### TASK REQUIREMENTS
Set the pictures aside and set down only the lines from the line holding "Task: Close the" through the end of the entries below, ends included.

[Stored data]
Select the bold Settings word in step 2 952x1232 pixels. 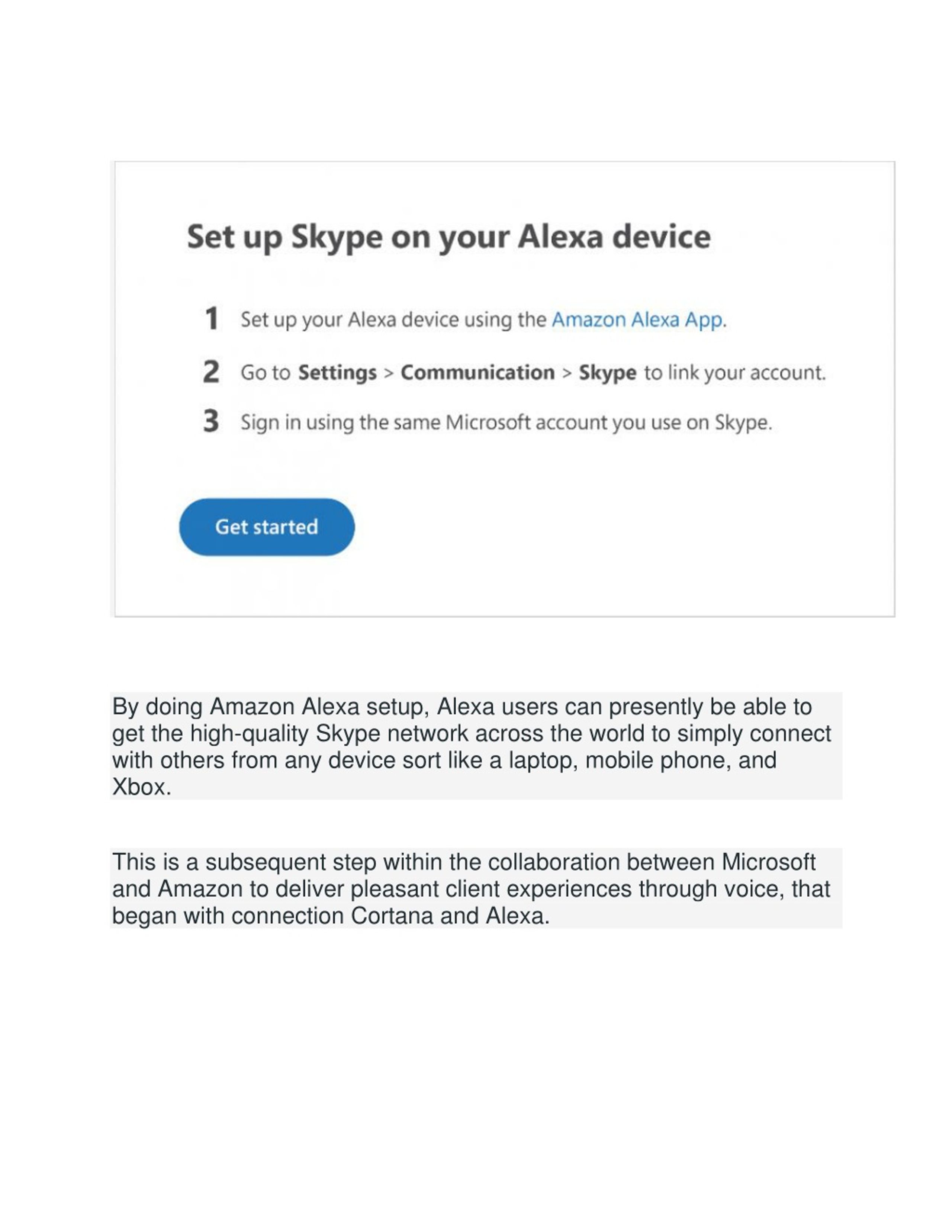coord(337,373)
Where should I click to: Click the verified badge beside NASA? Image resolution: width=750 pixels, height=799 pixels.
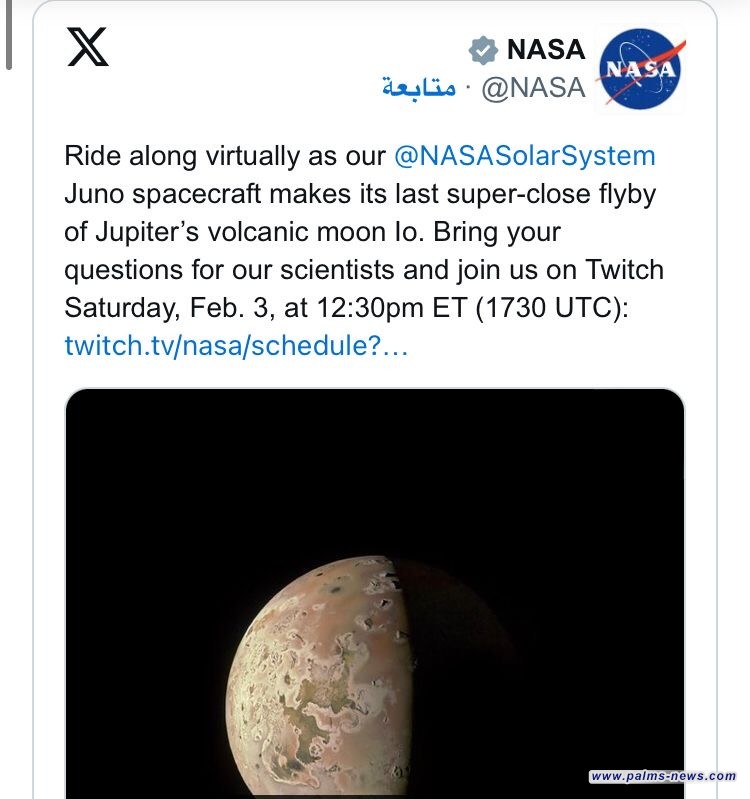tap(483, 49)
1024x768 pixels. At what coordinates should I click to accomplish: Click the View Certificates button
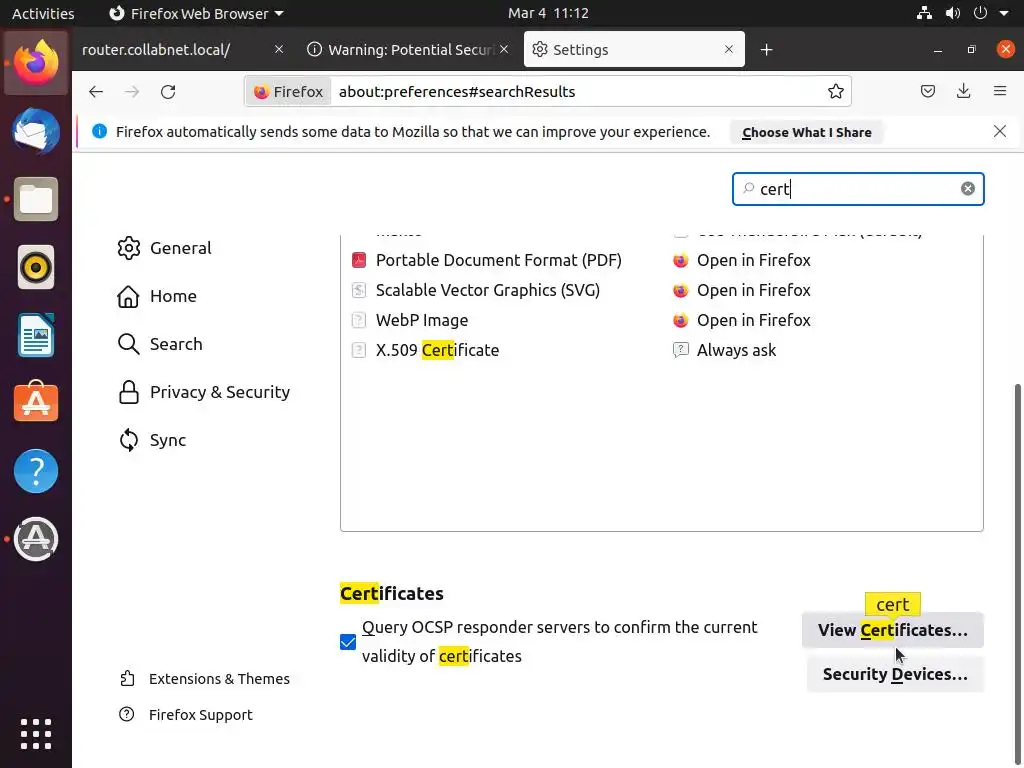892,630
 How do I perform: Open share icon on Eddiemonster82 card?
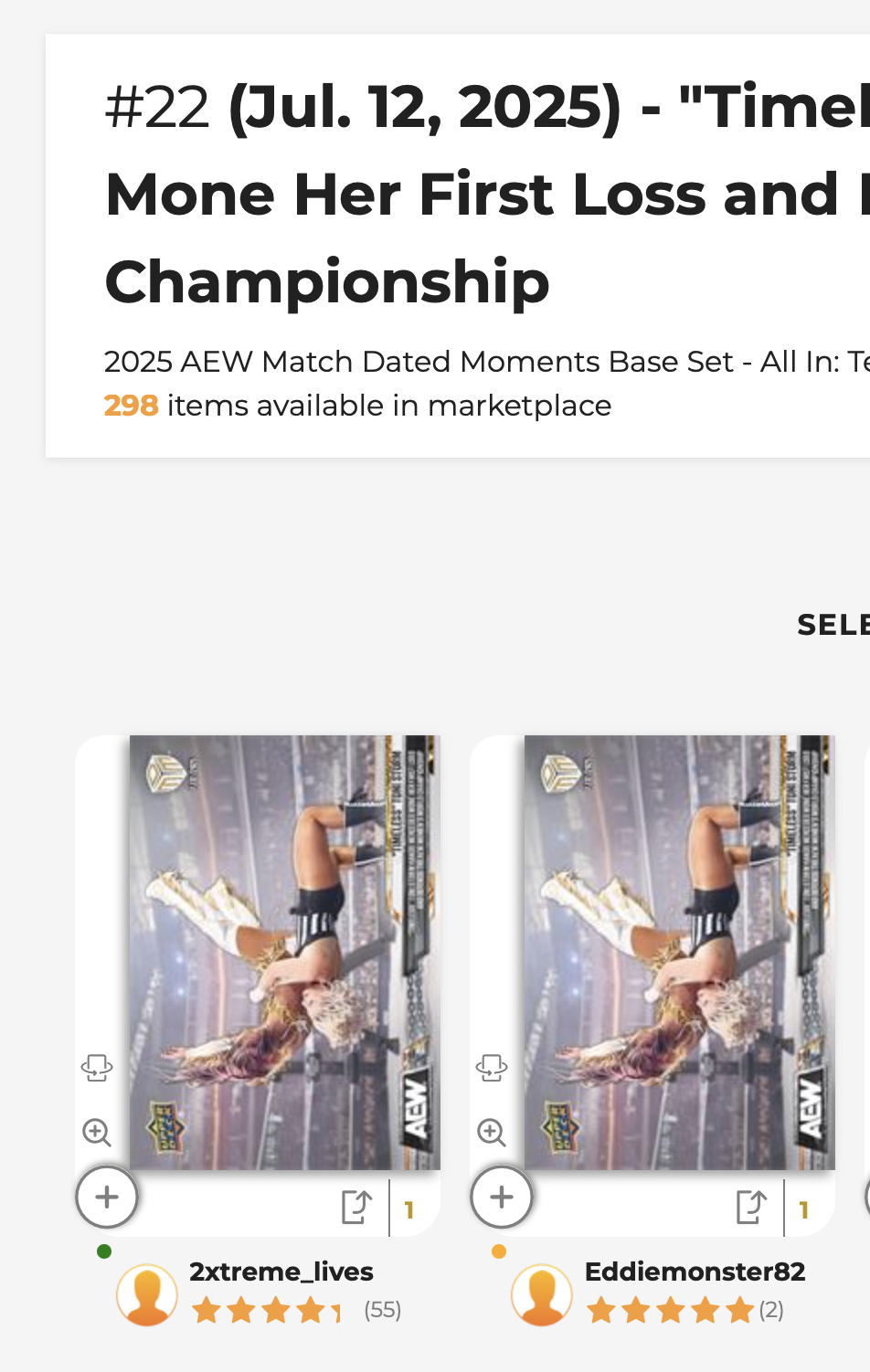tap(751, 1207)
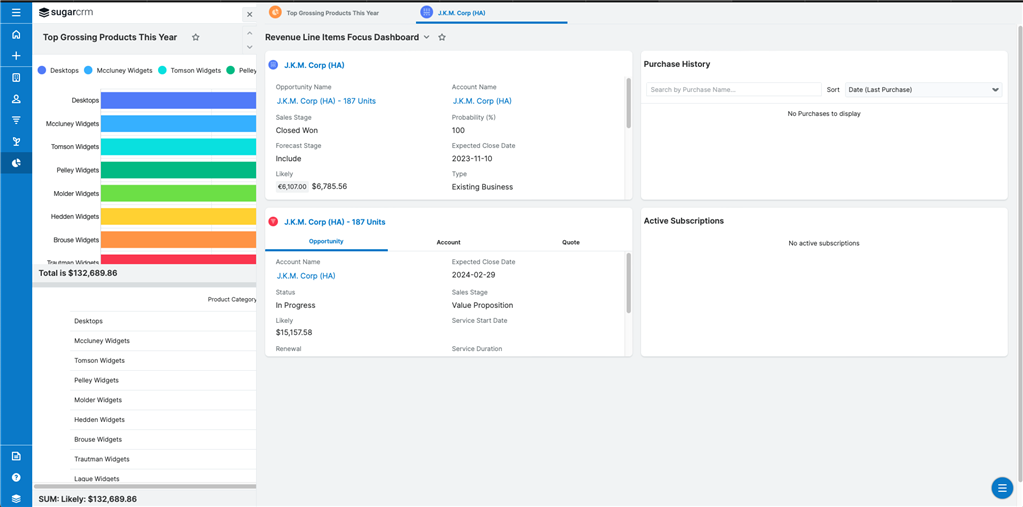Switch to the Account tab
The height and width of the screenshot is (507, 1023).
(x=448, y=242)
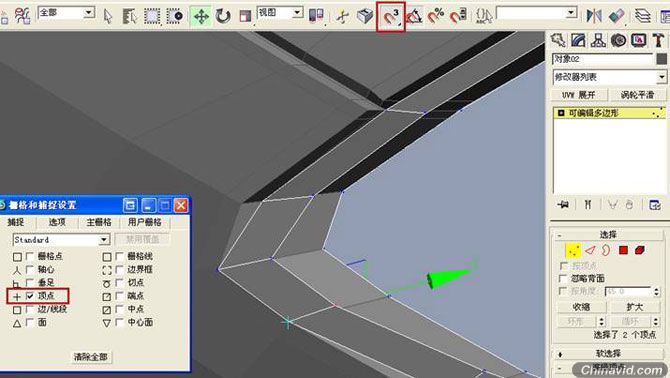Click the 扩大 selection button
This screenshot has width=670, height=378.
[635, 307]

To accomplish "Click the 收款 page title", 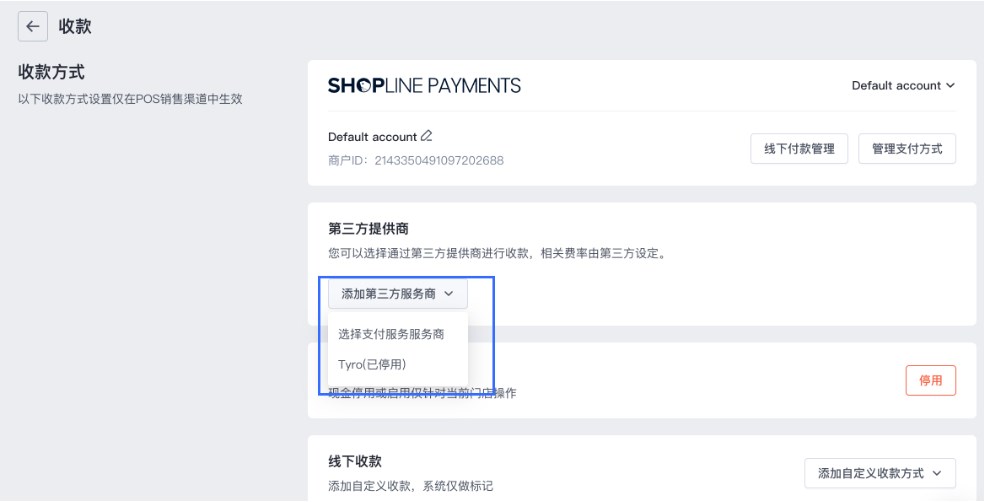I will 76,27.
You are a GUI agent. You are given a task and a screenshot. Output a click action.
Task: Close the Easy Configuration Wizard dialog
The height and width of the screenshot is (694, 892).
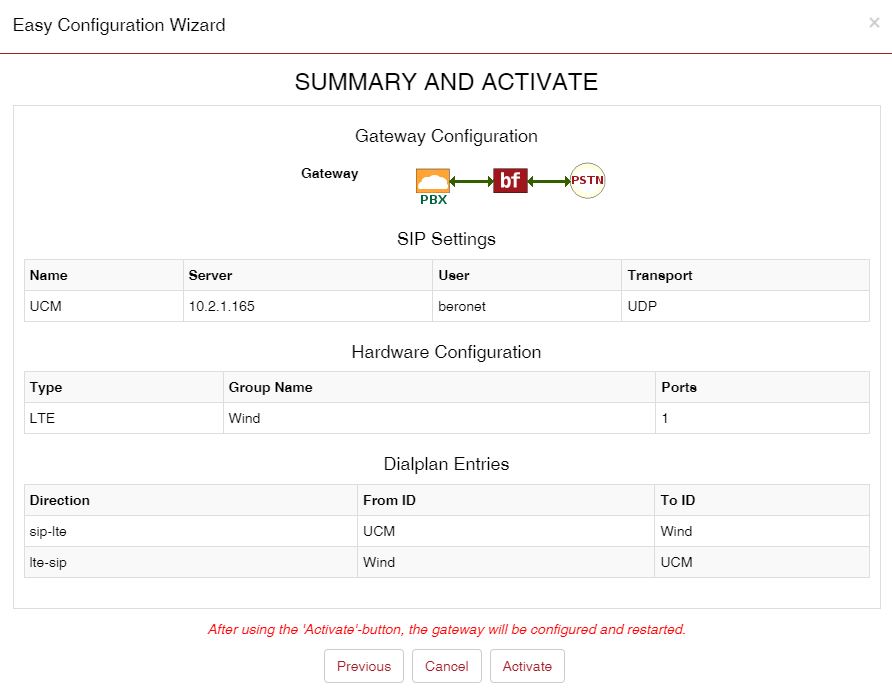[x=874, y=23]
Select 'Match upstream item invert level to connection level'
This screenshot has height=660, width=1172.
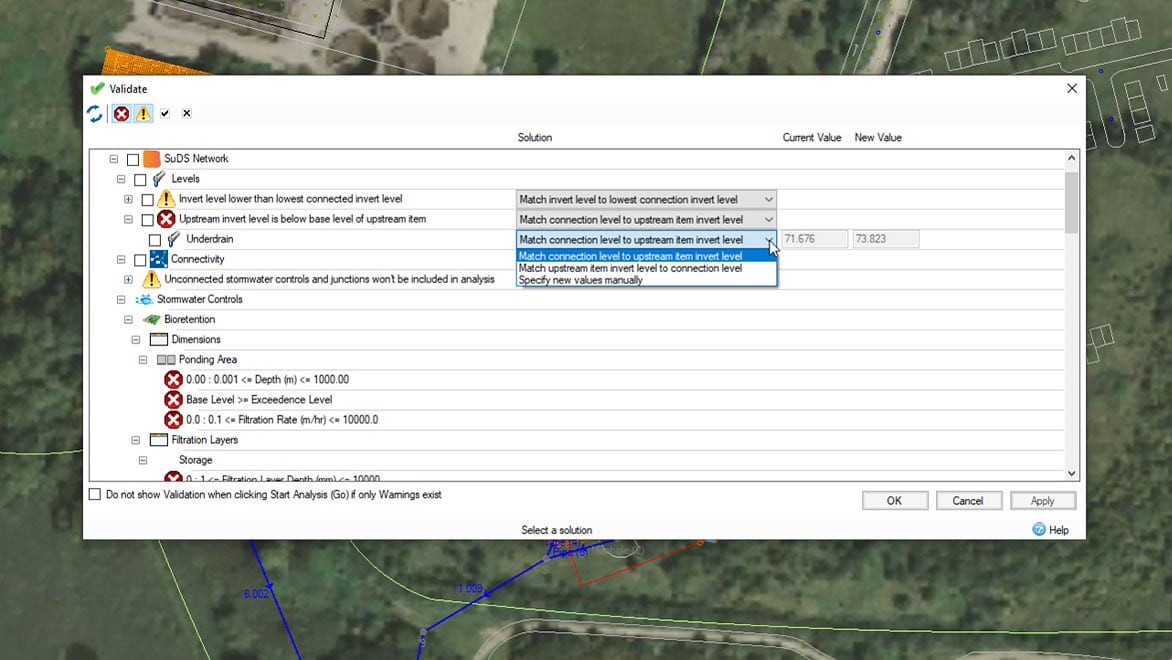pyautogui.click(x=630, y=268)
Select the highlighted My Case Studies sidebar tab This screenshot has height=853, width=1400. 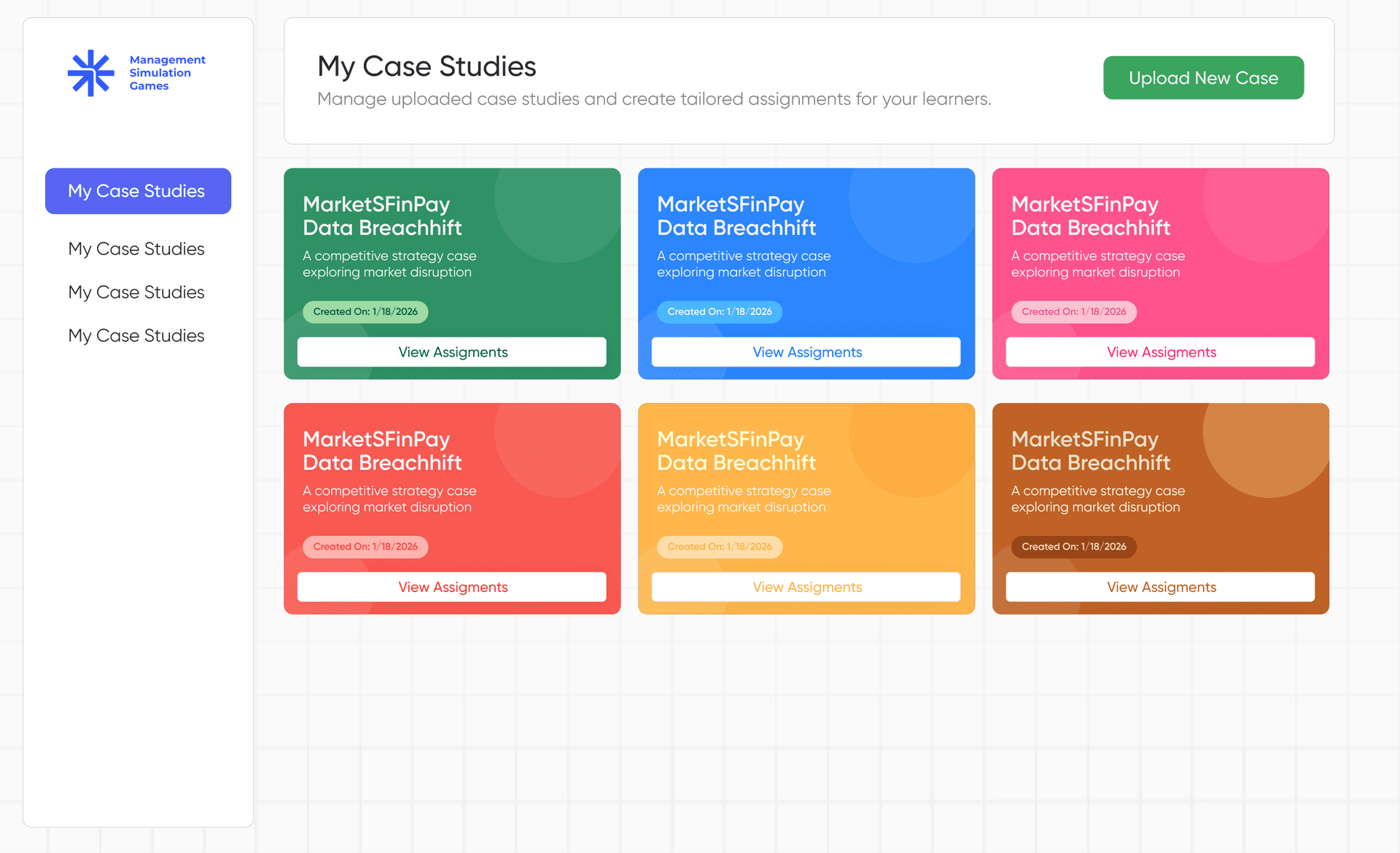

### EXERCISE OUTPUT
Task: Close the Easy Configuration Wizard dialog
The height and width of the screenshot is (694, 892).
[x=874, y=23]
Select 'Match upstream item invert level to connection level'
This screenshot has height=660, width=1172.
pyautogui.click(x=630, y=268)
Select the highlighted My Case Studies sidebar tab This screenshot has height=853, width=1400. 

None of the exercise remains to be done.